## EXERCISE DETAILS
From the entries below, write out exactly the lines between the line holding "Click the crosshair icon in the title bar" and the line holding "The image size is (621, 273).", inclusive, excluding any pictures.

(MATERIAL FOR THIS TASK)

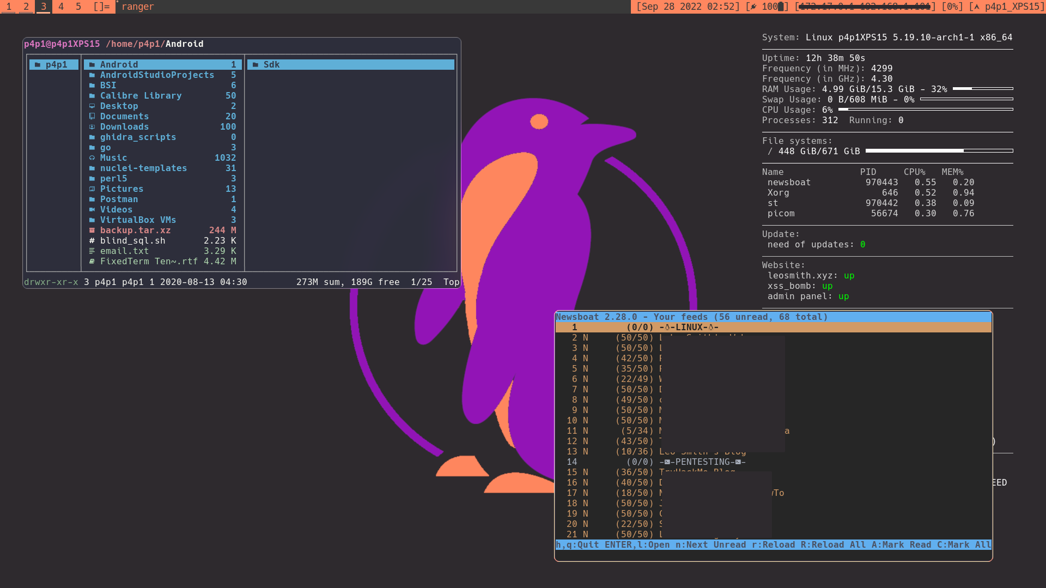Switch to workspace tag 4
The image size is (1046, 588).
(x=61, y=7)
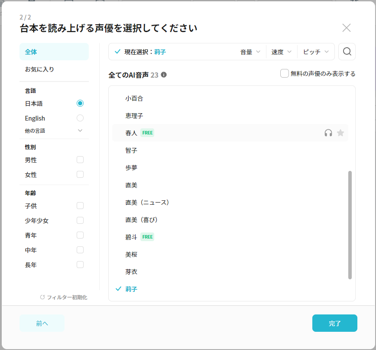This screenshot has width=376, height=350.
Task: Select the 全体 tab
Action: point(54,52)
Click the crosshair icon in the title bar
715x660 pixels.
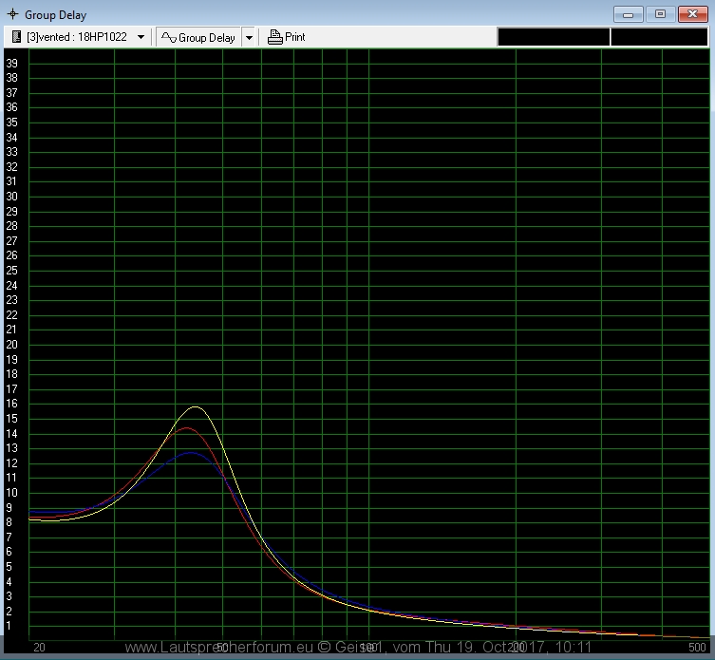point(12,14)
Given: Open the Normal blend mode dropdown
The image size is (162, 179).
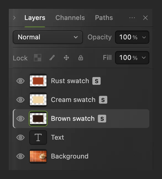Looking at the screenshot, I should coord(48,37).
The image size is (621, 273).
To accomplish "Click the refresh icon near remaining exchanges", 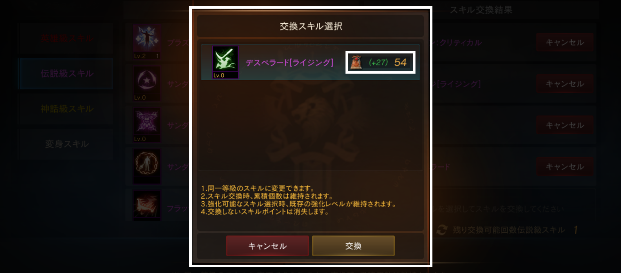I will pos(442,229).
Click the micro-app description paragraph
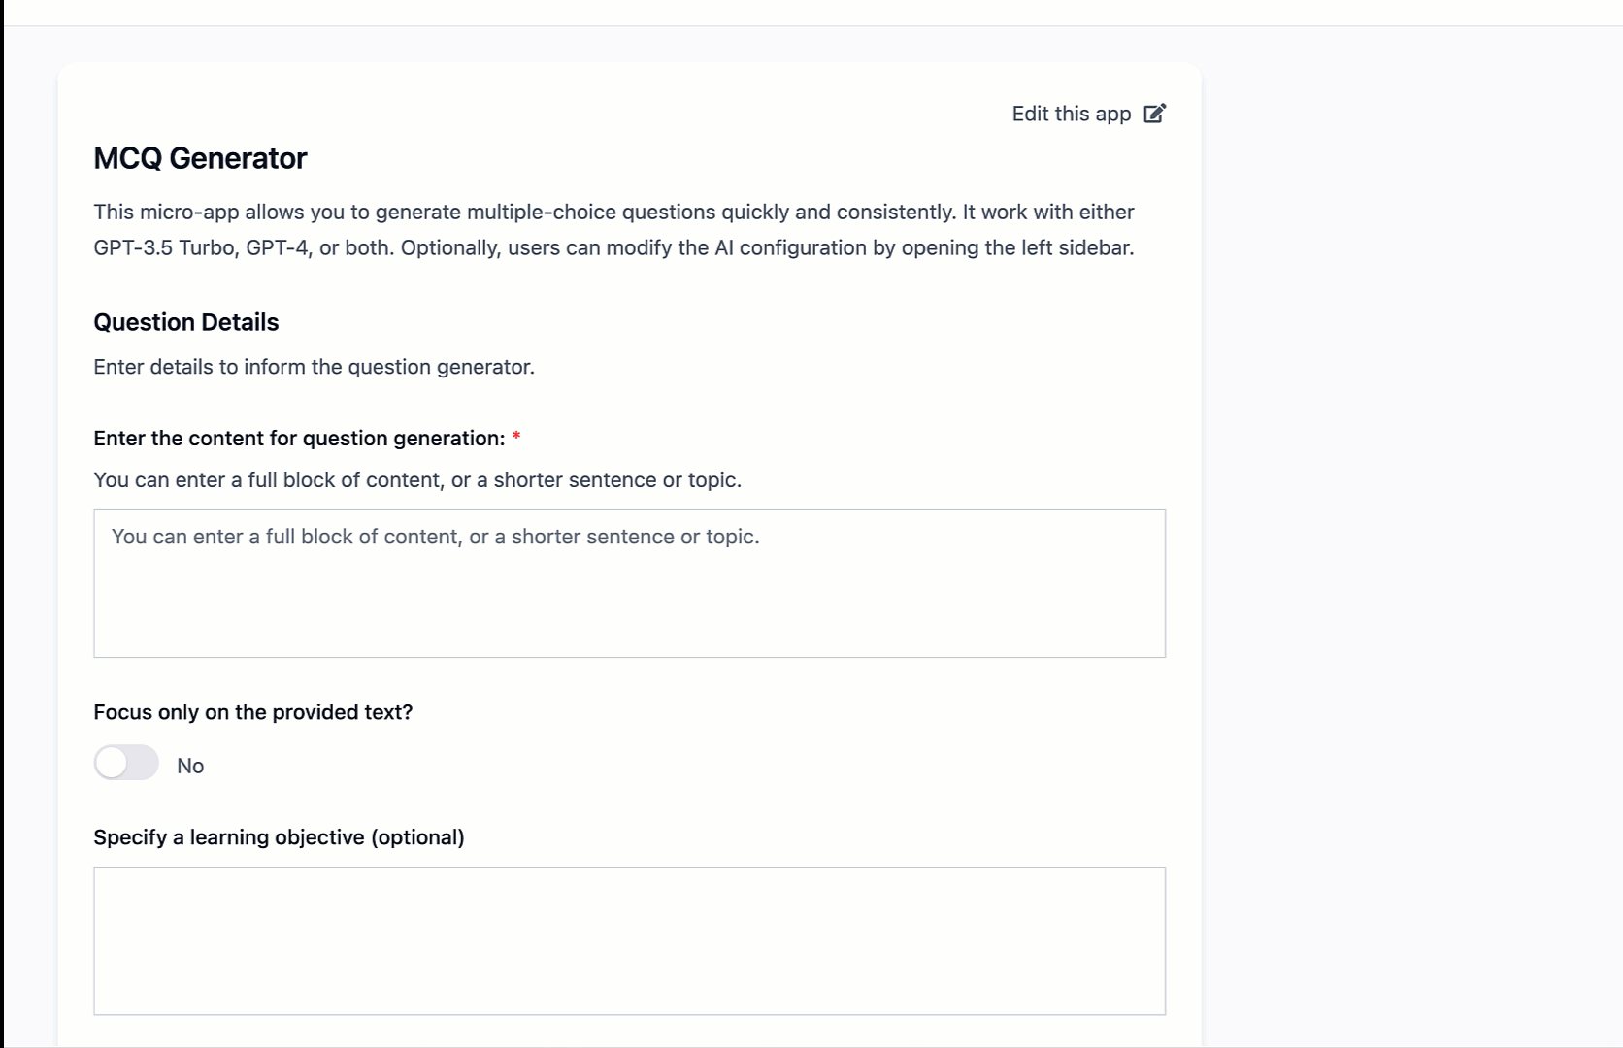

(End MATERIAL FOR THIS TASK)

## RESPONSE TO THE EXERCISE
Click the crosshair icon in the title bar
715x660 pixels.
point(12,14)
Given: Open the Normal blend mode dropdown
The image size is (162, 179).
Looking at the screenshot, I should coord(48,37).
The image size is (621, 273).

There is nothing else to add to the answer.